Managing Partner at Dreamit Ventures and at Stacked Venture Builder
Entrepreneur (another one of his current roles)
What Keeps Him Motivated:
“Most people think you do this because you’re passionate about X, Y, Z—but that’s not necessarily true. There’s a lot of pain and sacrifice involved. One of the hardest things that people in their early 20s will face is self-doubt and their peers not understanding why or what they’re doing.
“When all of your friends are going out for drinks, you’re thinking about whether you can actually afford to join them. Starting a business means you have to hold yourself accountable.”
His Journey to Where He Is Today:
Alon majored in economics and Chinese with a minor in quantum mechanics at Hamilton College. After graduation, he spent six months at HBK Investments before leaving to embark on his own ventures—and from that time on, he’s been both an entrepreneur of and investor in many companies.

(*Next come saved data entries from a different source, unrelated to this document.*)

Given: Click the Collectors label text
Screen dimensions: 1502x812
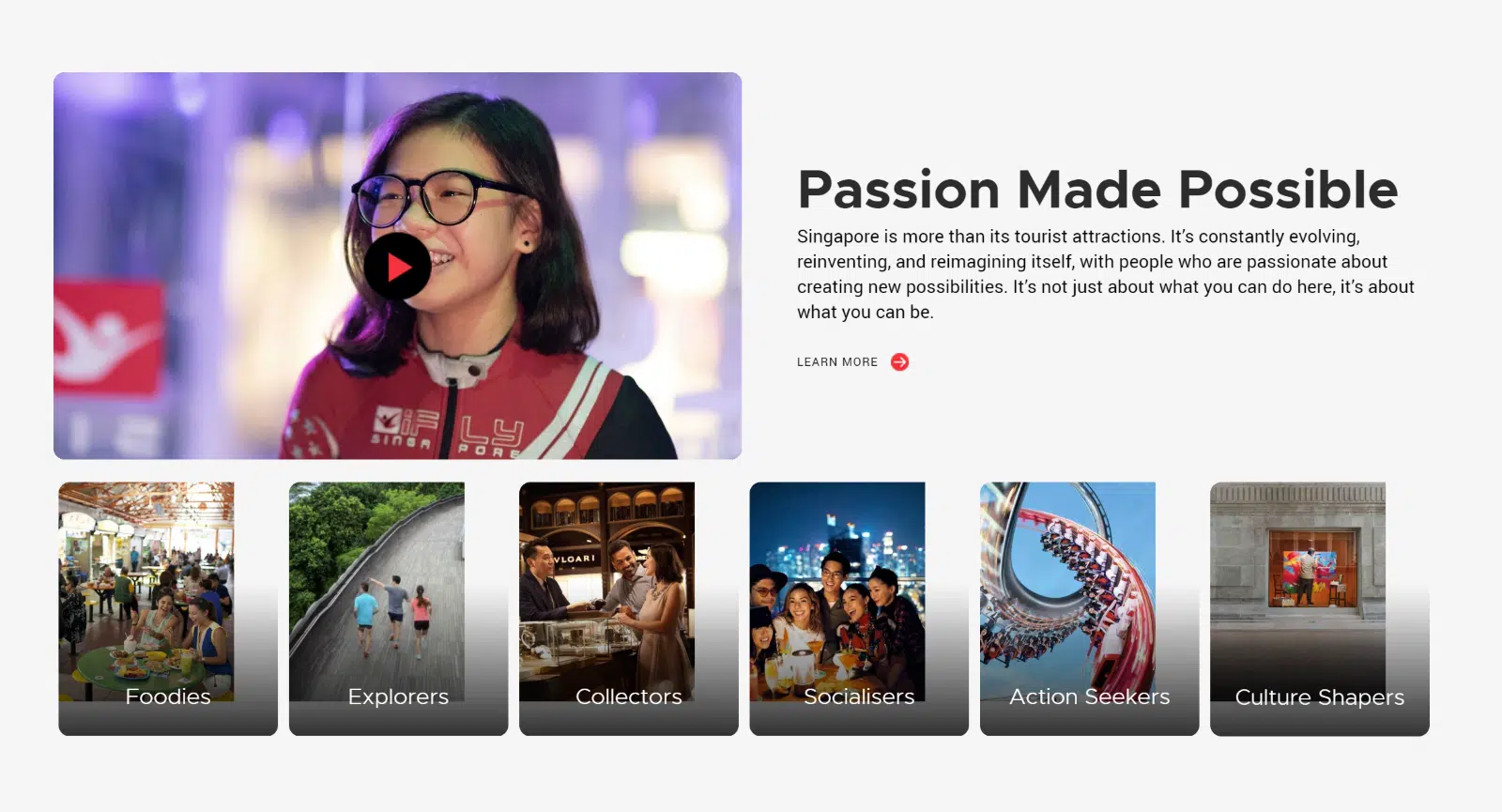Looking at the screenshot, I should click(x=629, y=697).
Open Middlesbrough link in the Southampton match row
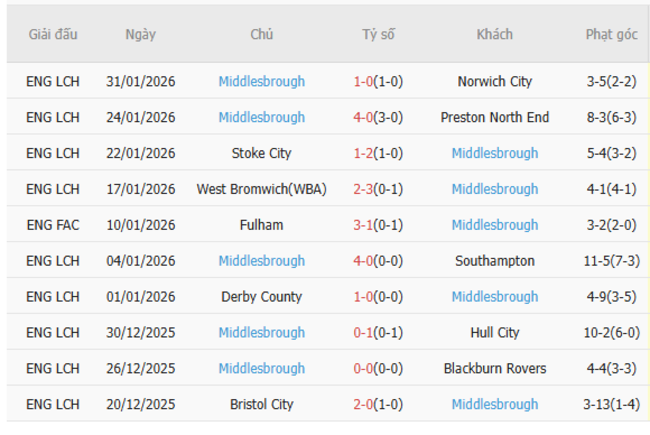Viewport: 650px width, 435px height. tap(262, 261)
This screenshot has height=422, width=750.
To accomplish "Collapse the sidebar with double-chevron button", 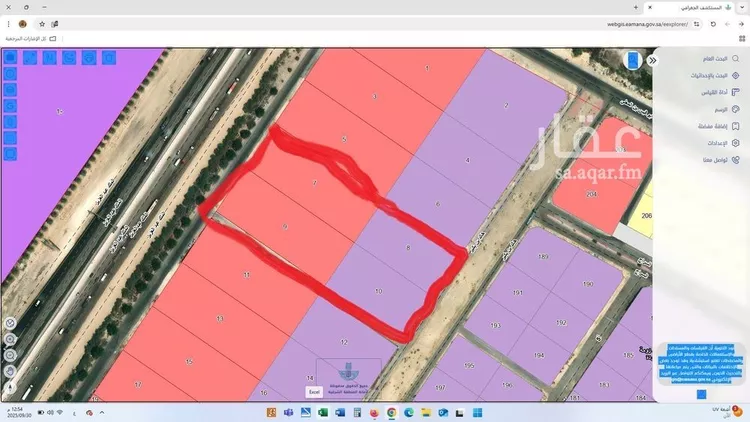I will pos(653,60).
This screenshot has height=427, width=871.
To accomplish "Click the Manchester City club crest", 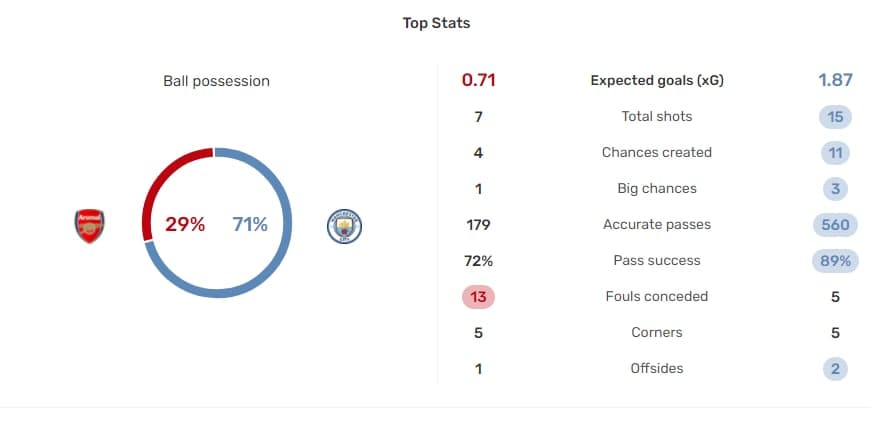I will [x=344, y=226].
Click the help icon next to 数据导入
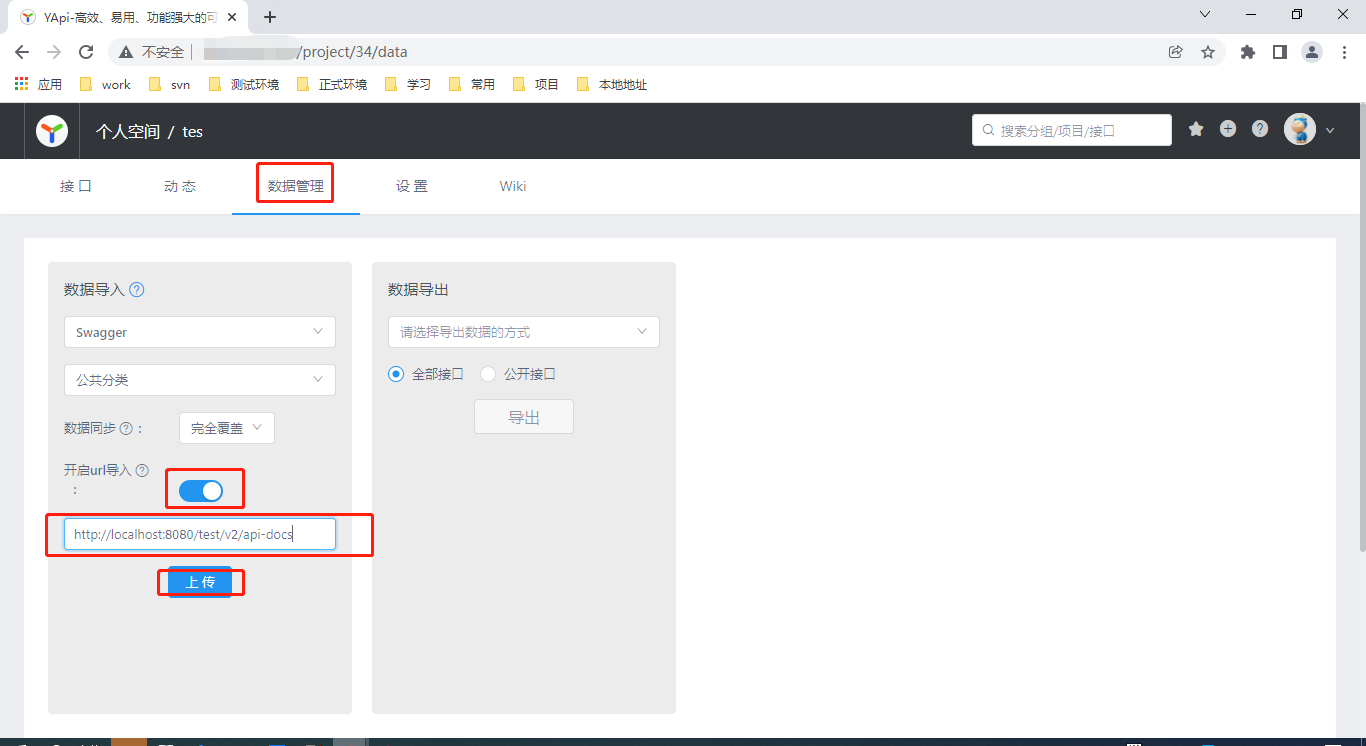Image resolution: width=1366 pixels, height=746 pixels. pyautogui.click(x=136, y=289)
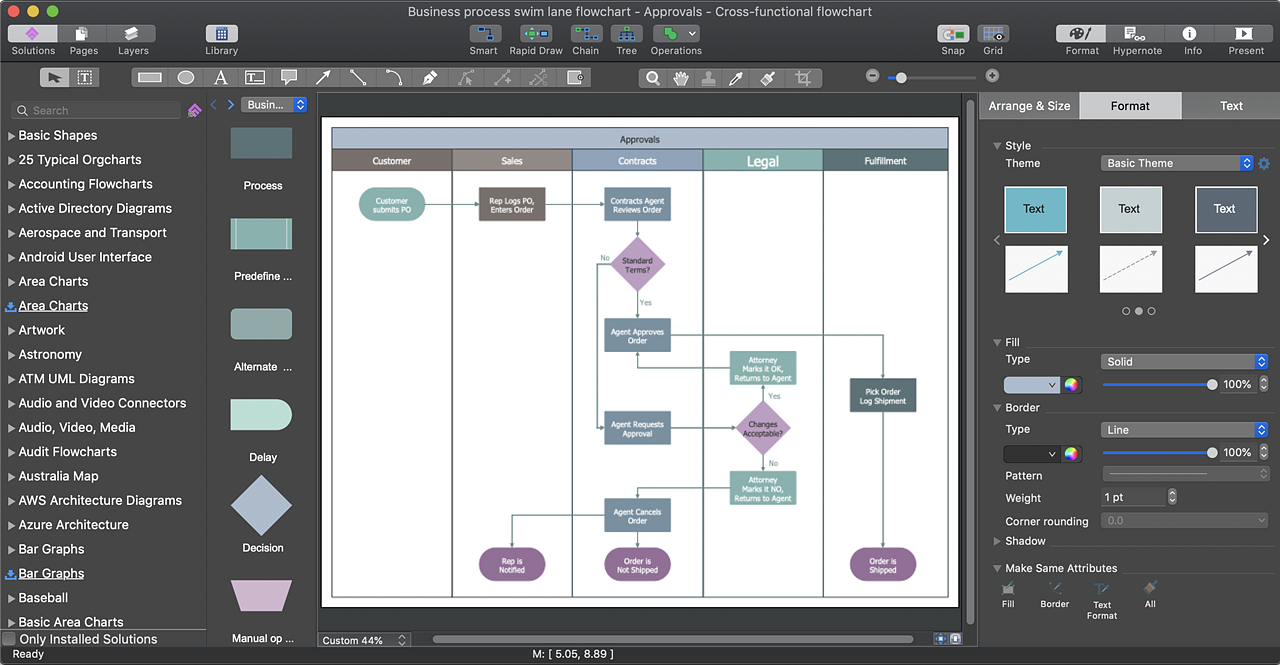Open the Theme dropdown showing Basic Theme
This screenshot has width=1280, height=665.
pos(1177,162)
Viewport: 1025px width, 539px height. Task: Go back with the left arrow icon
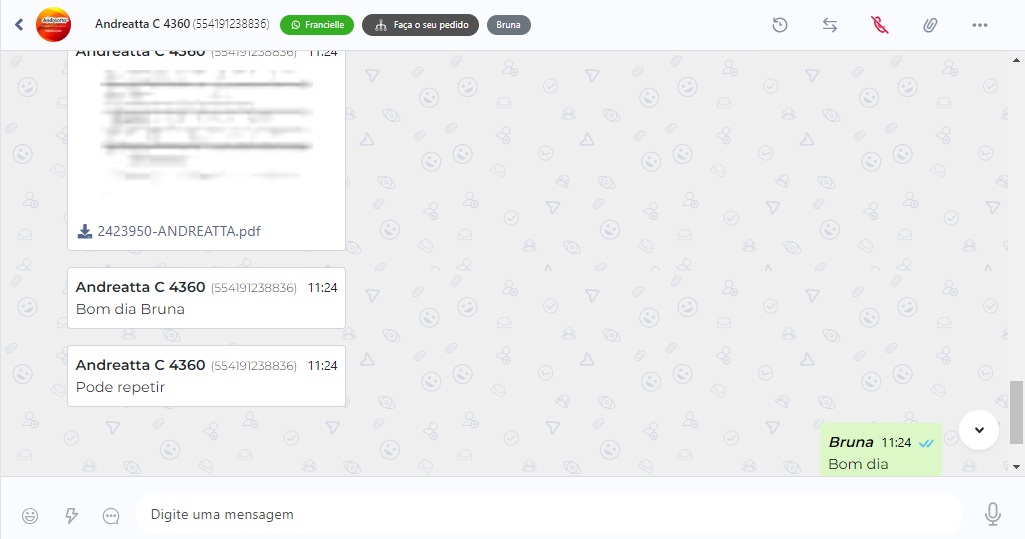pyautogui.click(x=19, y=25)
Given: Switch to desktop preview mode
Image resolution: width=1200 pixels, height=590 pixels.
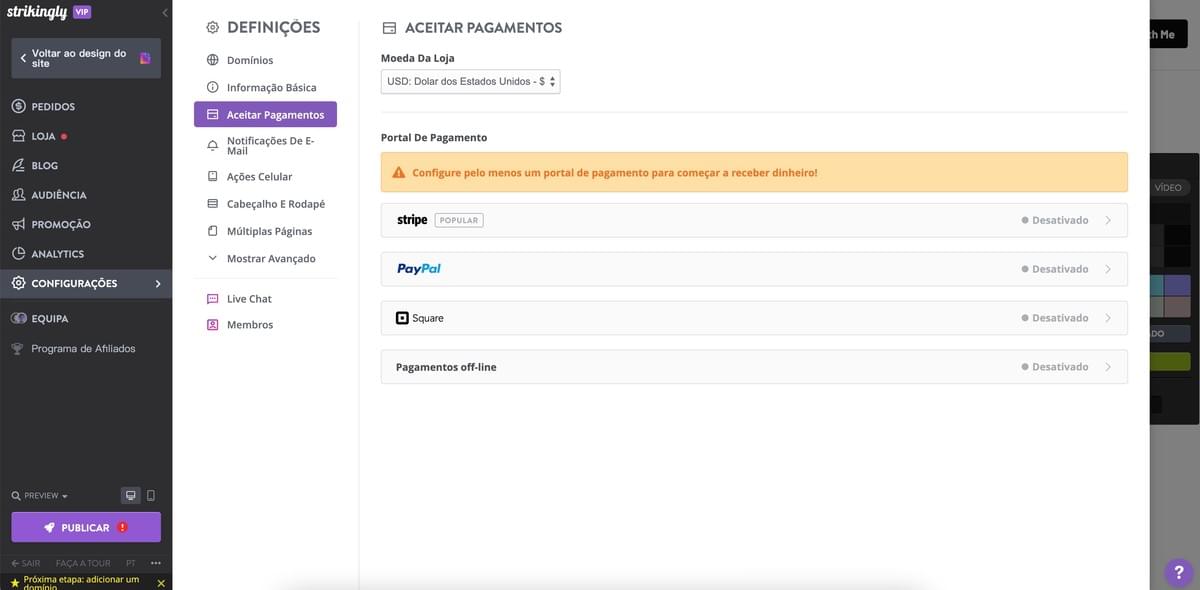Looking at the screenshot, I should pos(130,495).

So, what did Alon do first? He began building his own quantitative algorithms, which he used to determine how the weather would affect certain crops. He sold that company to the hedge fund he worked for previously and immediately collaborated with a few friends on a new company called Player Nets, an online video network for professional athletes.
After receiving his MS in negotiation and conflict resolution from Columbia, Alon started another company, RocketHub. A part of making this organization succeed involved lobbying government officials regarding a piece of legislation that made it difficult for people to start their own companies.
Together Alon and his partners helped form the JOBS Act, a law intended to encourage funding of small businesses by easing many securities regulations.
He sold RocketHub in 2015 to start (you guessed it!) another company called Stacked Venture Builder.
What He’s Learned Along the Way:
“If you’re not sure of yourself, it’s really hard to do something independently. Even so, if you decide to take the entrepreneurial route, it’s really important to find a partner that complements your skills.”
Best Career Advice:
“Accept when you’re wrong. And always ask yourself what can you learn from it moving forward.”